Tomasz Sakiewicz Tomasz Sakiewicz
4266
BLOG

Straszna kompromitacja REM

Tomasz Sakiewicz Tomasz Sakiewicz Polityka Obserwuj notkę 26

Rada Etyki Mediów potępiła tekst w "Naszym Dzienniku", którego nie było i w "Gazecie Polskiej", którego najwyraźniej nie przeczytała.

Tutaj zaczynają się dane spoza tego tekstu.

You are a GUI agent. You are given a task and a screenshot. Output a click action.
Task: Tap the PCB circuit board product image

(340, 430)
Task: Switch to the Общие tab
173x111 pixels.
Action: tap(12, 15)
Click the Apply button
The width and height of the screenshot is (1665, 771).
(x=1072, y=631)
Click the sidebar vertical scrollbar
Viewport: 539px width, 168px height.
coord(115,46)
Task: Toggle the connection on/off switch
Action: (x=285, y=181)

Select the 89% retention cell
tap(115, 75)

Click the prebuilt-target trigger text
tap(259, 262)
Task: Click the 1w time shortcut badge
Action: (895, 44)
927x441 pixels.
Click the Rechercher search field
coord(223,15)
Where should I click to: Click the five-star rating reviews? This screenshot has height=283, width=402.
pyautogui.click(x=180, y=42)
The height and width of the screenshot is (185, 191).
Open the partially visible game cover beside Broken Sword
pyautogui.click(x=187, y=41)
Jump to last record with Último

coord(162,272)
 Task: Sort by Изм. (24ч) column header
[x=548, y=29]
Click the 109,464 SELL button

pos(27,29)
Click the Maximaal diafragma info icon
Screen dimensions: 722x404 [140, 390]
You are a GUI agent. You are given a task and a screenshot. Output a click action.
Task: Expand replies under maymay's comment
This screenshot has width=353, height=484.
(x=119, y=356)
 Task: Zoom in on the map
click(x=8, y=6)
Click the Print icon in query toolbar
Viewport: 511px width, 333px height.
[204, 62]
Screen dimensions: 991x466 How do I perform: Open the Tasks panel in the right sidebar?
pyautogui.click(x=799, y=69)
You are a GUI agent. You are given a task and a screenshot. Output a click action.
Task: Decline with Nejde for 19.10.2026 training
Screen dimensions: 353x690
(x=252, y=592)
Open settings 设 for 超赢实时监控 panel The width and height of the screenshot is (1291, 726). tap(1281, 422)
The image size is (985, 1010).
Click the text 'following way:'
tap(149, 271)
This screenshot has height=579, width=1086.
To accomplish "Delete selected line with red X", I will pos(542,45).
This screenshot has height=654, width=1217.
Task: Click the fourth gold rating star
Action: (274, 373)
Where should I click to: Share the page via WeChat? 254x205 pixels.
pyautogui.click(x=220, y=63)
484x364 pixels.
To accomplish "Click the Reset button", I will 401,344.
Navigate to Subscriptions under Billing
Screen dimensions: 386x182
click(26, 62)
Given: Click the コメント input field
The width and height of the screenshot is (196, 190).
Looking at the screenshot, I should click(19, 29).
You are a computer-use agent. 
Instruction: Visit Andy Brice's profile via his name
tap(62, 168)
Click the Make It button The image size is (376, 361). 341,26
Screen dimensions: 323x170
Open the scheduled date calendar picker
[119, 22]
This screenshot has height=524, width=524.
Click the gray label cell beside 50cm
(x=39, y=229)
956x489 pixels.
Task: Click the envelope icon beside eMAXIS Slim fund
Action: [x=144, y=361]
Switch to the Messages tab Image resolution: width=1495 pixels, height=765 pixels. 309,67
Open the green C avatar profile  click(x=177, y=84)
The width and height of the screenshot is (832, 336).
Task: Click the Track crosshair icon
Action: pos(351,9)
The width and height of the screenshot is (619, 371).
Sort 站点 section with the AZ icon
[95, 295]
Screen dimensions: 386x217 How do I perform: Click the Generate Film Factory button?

A oto tekst z "Niezalezna.pl"

Rada Etyki Mediów podjęła kolejną kontrowersyjną decyzję. Tym razem zarzuciła "Naszemu Dziennikowi" i "Gazecie Polskiej" nierzetelne relacjonowanie wydarzeń związanych z katastrofą smoleńską z 10 kwietnia. REM oburzyły publikacje artykułów o telefonie śp. oficera BOR-u, Jacka Surówki, do swej żony zaraz po katastrofie. Oświadczenie wydano na osobistą prośbę Krystyny Mokrosińskiej, która... znajduje się w sporze prawnym z "Gazetą Polską".
 
Problem w tym, że dziennikarze "GP" podali informację o telefonie oficera BOR jako niesprawdzoną hipotezę jednego z informatorów, przeciwstawiając jej wypowiedź brata funkcjonariusza. Za to "Nasz Dziennik" pisze dzisiaj, że nigdy nie opublikował ani jednego artykułu dotyczącego oficera BOR Jacka Surówki. "Nasz Dziennik" dodaje, że takiej publikacji nigdy nie było, a szefowa Rady Magdalena Bajer sfabrykowała oskarżenie. Według gazety zarzuty świadczą o skrajnej nierzetelności Rady Etyki Mediów.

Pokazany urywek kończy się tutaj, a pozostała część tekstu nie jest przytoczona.